後來,別人給他介紹了一個本地姑娘,叫趙竹塘,比王政文大兩歲。初看照片時,王政文並不滿意。為了不駁媒人的面子,王政文還是去見了面。這才發現趙竹塘非常勤快,還很孝順,就答應了這門親事。一週後,趙竹塘的母親給王政文送了一件親手縫製的棉衣。穿在身上,王政文第一次感受到了母愛。
七八十年代,相親都是奔著結婚去的。1975年元旦,597農場14連為王政文和趙竹塘舉辦了婚禮。王政文是知青,在農場沒有親人,連隊特殊照顧,把為數不多的一間磚瓦房分給了他。還把趙竹塘調到14連的農工班,這樣能和王政文待在一個連隊。
婚後,趙竹塘特別能勤儉持家。每天早晨,王政文起床後,趙竹塘早已經把飯菜做好了。沒結婚時,王政文下班回家都懶得做飯。可幹了一天的活的趙竹塘,向來是一進家門就下廚房,摘菜淘米,生火做飯,樣樣在行。

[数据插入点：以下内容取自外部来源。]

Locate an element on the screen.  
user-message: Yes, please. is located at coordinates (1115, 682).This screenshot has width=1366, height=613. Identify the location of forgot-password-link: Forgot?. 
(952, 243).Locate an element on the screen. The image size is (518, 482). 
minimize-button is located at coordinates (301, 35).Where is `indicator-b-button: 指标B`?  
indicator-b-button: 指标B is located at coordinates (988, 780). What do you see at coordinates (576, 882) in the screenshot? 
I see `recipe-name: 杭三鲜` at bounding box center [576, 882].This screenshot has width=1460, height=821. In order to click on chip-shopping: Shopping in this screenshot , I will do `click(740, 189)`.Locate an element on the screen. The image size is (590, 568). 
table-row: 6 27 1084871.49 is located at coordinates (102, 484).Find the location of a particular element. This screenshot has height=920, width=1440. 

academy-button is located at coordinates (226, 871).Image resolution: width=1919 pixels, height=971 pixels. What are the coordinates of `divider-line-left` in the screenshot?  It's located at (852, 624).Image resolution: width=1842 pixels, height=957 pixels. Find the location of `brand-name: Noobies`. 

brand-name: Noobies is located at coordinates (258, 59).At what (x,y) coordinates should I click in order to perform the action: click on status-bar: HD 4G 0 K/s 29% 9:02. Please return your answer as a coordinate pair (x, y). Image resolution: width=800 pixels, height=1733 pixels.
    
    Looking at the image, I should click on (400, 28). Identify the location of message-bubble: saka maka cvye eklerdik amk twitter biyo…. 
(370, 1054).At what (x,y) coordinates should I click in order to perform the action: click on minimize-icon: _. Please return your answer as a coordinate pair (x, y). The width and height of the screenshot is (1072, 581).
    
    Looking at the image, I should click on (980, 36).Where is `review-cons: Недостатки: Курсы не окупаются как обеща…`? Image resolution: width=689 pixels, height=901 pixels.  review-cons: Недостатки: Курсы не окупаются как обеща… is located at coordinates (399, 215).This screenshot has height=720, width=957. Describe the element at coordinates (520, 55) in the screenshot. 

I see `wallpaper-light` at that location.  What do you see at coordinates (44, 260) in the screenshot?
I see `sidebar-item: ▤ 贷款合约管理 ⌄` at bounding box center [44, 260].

從小沒娘,王政文不懂得照顧人。有了老婆後,才學會心疼人。那會兒,趙竹塘特別要強,幹活時從來不惜力氣。在北大荒,秋天割豆子最累人。趙竹塘都是跪在地上割,什麼時候割完什麼時候回家。有一次,趙竹塘把自己累倒了,王政文做好飯,再用勺子一點點地餵給她吃。
趙竹塘在農工班,乾的是農活,最累人。王政文開拖拉機,相對來說好一點。農忙時,王政文從來不讓趙竹塘做飯。雖然他做得並不好吃,可趙竹塘卻感覺很幸福。1976年,結婚第二年,趙竹塘生了個女兒。1977年,趙竹塘生了個兒子。1979年生了第三胎,是個女兒。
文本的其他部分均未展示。